[EXERCISE 1] Transcribe the passage from the column on masculinity, starting with "Depends on who" and going on through "year’s Super Bowl.".
[EXERCISE 2] In the column on masculinity, which player is called the grizzled warrior?

[TEXT SEGMENT]
****************

Roy Green: Comfortable in my male skin
Men with facial hair and attitude. Primordial man? The poster boys/men for the American Psychological Association‘s foray into stamping out toxic man?
Depends on who you ask.
Facial hair and male dominance attitude aplenty will prowl the NFL sidelines this weekend as four teams, survivors of a season punctuated by broken bones, torn ligaments and jumbled brain cells, attempt for the privilege of doing it all one more time in this year’s Super Bowl.
I’ve heard the question, and not just in 2019: Is there an example more illustrative of traditional masculinity than a few dozen football teams engaging in a months-long series of combative physicality?
Absent broadswords and clanking armour, in a word, no. I’ll grant you that much.
And so here we are, crowding the end of a week which began with two minutes of hectoring male sensitivity training by a shaving company, a week during which literally billions of dollars are being bet on whether the grizzled warrior (Tom Brady) will slay the kid (Patrick Mahomes) and whether the grizzled veteran (Drew Brees) will slay the kid (Jared Goff), with their various supporting and villainous casts doing their bit in the mayhem pit of course.
Watch: Gillette under fire for new ad
“Harmful?” Appears the APA would reply “yes.” “Balderdash,” replies I.

****************

[THE DATA]
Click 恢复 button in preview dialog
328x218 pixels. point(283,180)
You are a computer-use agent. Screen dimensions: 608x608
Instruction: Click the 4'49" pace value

****************

[RESULT 1]
Depends on who you ask.
Facial hair and male dominance attitude aplenty will prowl the NFL sidelines this weekend as four teams, survivors of a season punctuated by broken bones, torn ligaments and jumbled brain cells, attempt for the privilege of doing it all one more time in this year’s Super Bowl.

[RESULT 2] Tom Brady